**Datenzeilen:**

%%

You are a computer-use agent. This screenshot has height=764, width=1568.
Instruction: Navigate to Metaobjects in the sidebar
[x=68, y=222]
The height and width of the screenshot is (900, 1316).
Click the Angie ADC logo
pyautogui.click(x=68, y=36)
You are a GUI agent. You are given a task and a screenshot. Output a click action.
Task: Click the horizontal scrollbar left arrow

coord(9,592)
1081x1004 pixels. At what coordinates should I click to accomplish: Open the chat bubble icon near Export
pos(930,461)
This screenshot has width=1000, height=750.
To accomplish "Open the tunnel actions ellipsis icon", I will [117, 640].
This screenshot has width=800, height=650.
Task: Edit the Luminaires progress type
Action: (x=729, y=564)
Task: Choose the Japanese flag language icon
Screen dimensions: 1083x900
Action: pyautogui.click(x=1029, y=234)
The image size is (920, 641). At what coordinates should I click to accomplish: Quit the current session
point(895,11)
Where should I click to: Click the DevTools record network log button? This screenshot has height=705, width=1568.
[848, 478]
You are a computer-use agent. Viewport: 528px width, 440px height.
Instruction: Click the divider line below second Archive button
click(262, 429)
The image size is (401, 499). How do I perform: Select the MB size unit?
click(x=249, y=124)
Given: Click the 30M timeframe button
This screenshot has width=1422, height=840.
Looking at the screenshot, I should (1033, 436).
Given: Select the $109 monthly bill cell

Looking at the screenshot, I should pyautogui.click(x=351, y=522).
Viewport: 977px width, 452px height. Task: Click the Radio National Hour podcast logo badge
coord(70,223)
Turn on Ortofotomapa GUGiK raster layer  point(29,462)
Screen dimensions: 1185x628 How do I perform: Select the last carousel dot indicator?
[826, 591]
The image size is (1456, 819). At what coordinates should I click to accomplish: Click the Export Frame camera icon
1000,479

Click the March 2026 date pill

%%

**Kurze Übung:** Gib den Abschnitt, der mit der Zeile beginnt, die „Screen dimensions: 1185x628“ enthält, und mit dem Ende der Zeilen schließt, samt Aufforderungen und mit beiden Enden erneut wieder. Skaliere dabei nur die Koordinaten in den Antworten mit dem Faktor 0,6 und runde auf ganze Zahlen, Hälften nach oben.

**Ergebnis der Übung:**
Screen dimensions: 1185x628 How do I perform: Select the last carousel dot indicator?
[496, 355]
The image size is (1456, 819). At what coordinates should I click to accomplish: Click the Export Frame camera icon
600,287

Click the March 2026 date pill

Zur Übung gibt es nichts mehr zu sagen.